The creation of the twenty-four movements of “A” was designed by Zukofsky to occupy a lifetime of work and to be a commentary on the lifetime that was being occupied by the process of creating the poem. Zukofsky’s fascination with the linguistic possibilities of small and seemingly insignificant words such as pronouns is an attempt to extrapolate the universal from the microcosmic or the individual, and is influenced by the Cantos of Ezra Pound (1917-1970) and James Joyce’s Ulysses (1922). The Pythagorean and Boethian concept of the harmony of the spheres (the tripartite categorization of actual musical harmony, the “harmony” among individual human beings, and the cosmic “harmony” linking everything in the universe) is omnipresent in “A.” By utilizing an extremely dense structure of themes or leitmotifs, Zukofsky presents analogues of universal harmony in his examinations of himself (as poet attempting to find an individual poetic voice) and of his relationships with his wife and son.
Also present throughout the poem is the tension arising from the dichotomy between historical determinism and the contingent nature of art.
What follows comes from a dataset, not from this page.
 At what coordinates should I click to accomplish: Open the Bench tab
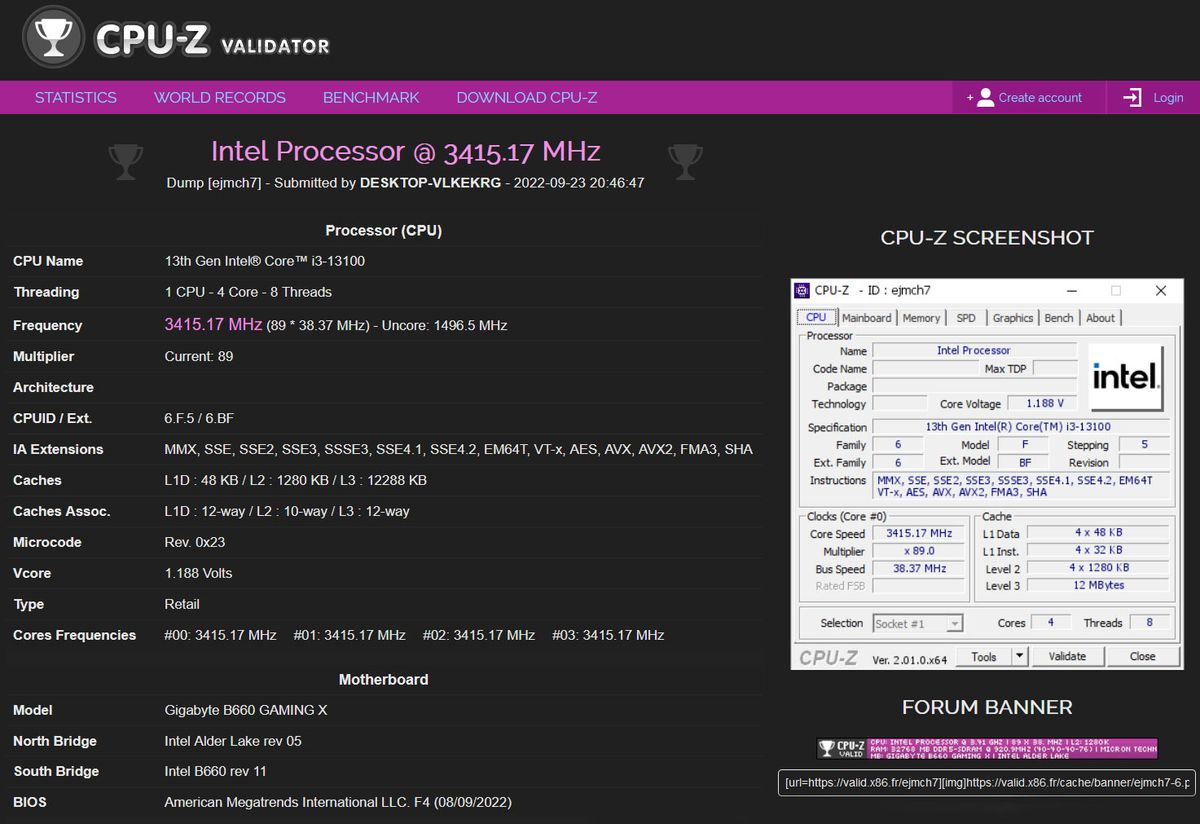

The indefinite articles “a” and “an,” therefore, seem to represent the unlimited possibilities of art, as opposed to the definite article “the,” which symbolizes the eschatology of historical forces represented by Marxist thinking and Judeo-Christian theology, both of which Zukofsky ultimately rejected.
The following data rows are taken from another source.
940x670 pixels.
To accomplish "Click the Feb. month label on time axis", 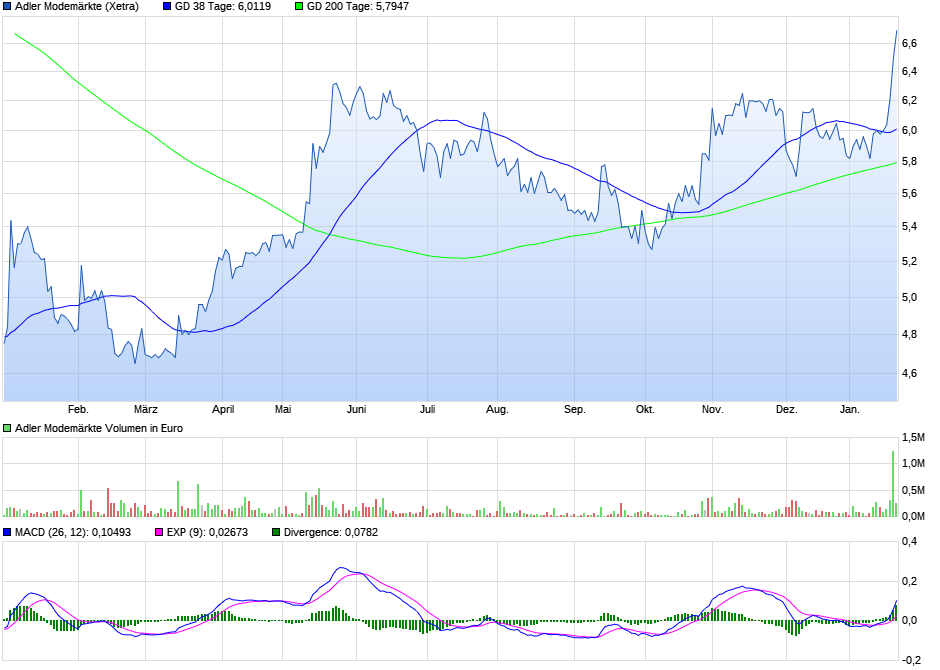I will [x=78, y=409].
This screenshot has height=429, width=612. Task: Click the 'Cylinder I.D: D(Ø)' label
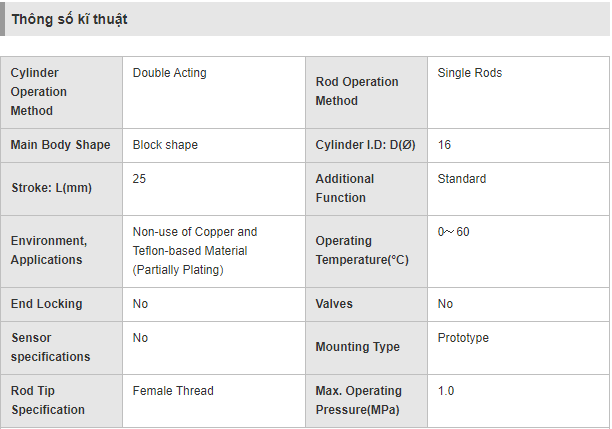pos(365,145)
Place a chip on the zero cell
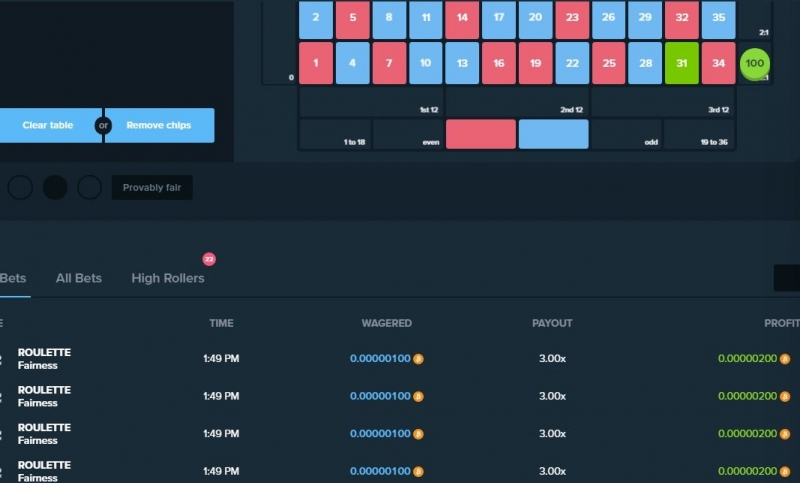This screenshot has width=800, height=483. [x=279, y=42]
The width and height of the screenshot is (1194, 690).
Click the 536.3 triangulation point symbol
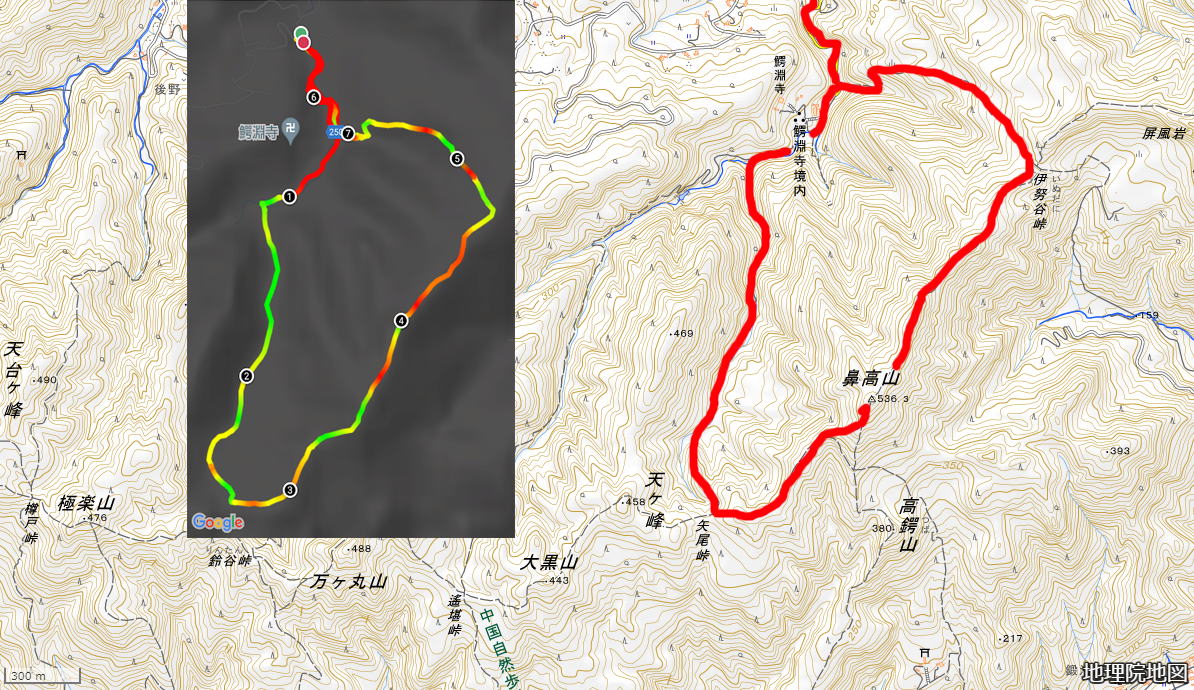[872, 398]
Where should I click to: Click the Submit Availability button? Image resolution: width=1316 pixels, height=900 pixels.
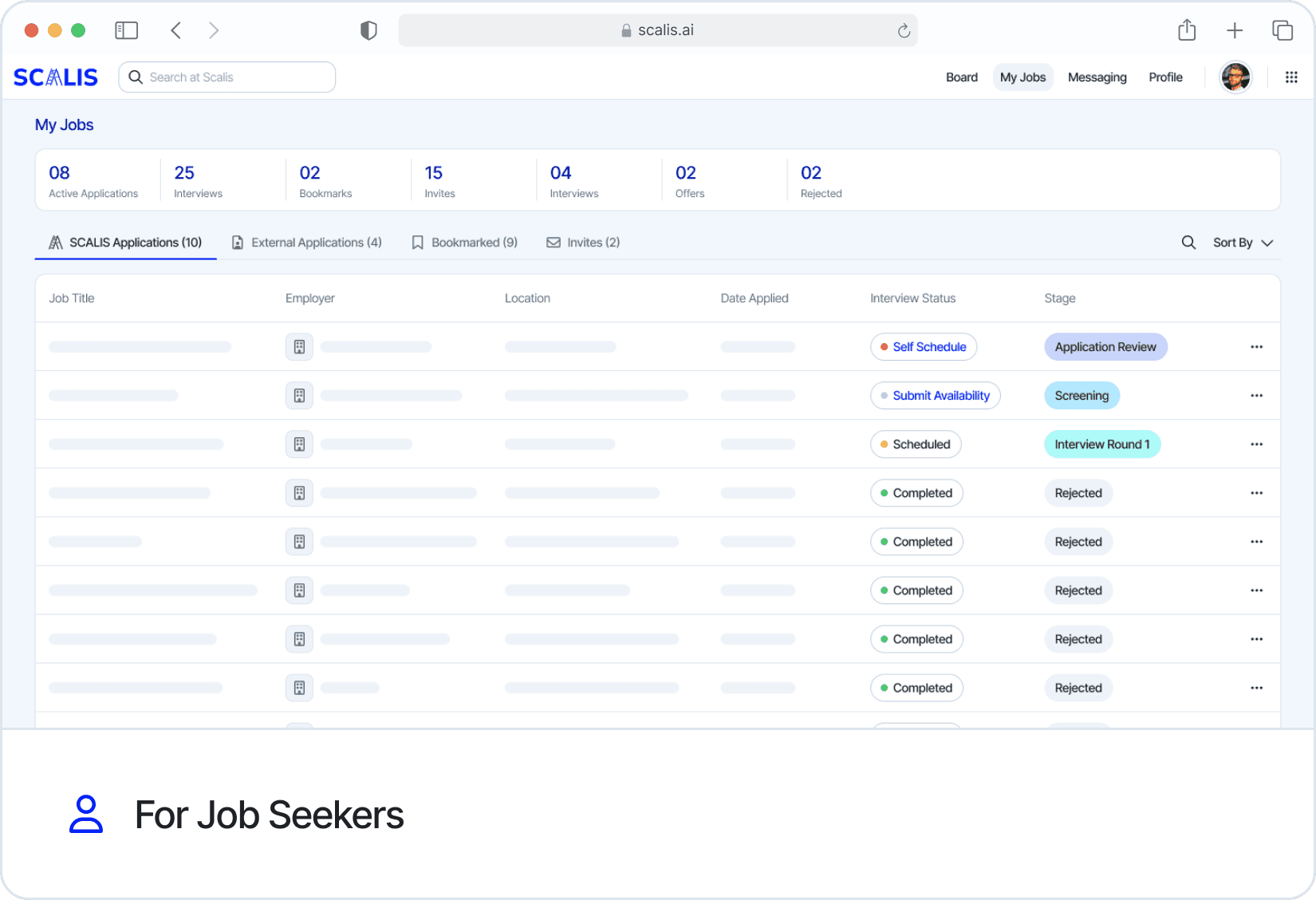(935, 396)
History and art become somewhat reconciled for Zukofsky in “A” in that both are acts of remembrance. The historian “remembers” events that have already transpired while the artist seeks the remembrance of the eternal verities implicit in the autonomous work of art. Memory, the human capacity for the self-understanding of recurring (or even contingent) patterns of existence, found its analogue not only in the casual repetitions of the poetic refrain but also in the more organic type of repetition found in musical forms. The evolutionary “musicalization” of “A,” from the report of a musical performance in “A”-1 to the actual notated musical score of “A”-24, is a process whereby Zukofsky equates music with the human (and humane) capacity for remembrance.
At the end of “A,” Zukofsky has found no ultimate resolution or single key to the understanding of the interconnectivity of the individual with his fellow humans, of humankind with nature, or of the present with the past and future. Unlike the similarly grandiose Cantos of Pound, however, which deal with similar ideas and end on a note of defeat, Zukofsky’s “A” is triumphant, life-affirming, and open-ended, implying poetic and human possibilities left to be examined. Zukofsky’s conclusion is that there is neither a hermeneutic key to understanding existence nor a grand Hegelian synthesis of the disparate elements of the cosmos. There remains, however, the universal “fugue” in which each voice sounds its music simultaneously. Understanding the individual life, the nature of art, the history of humankind, or the cosmos will always be, in Zukofskian terms, a close and objective examination of the particularities of existence as they appear before the poet’s eye.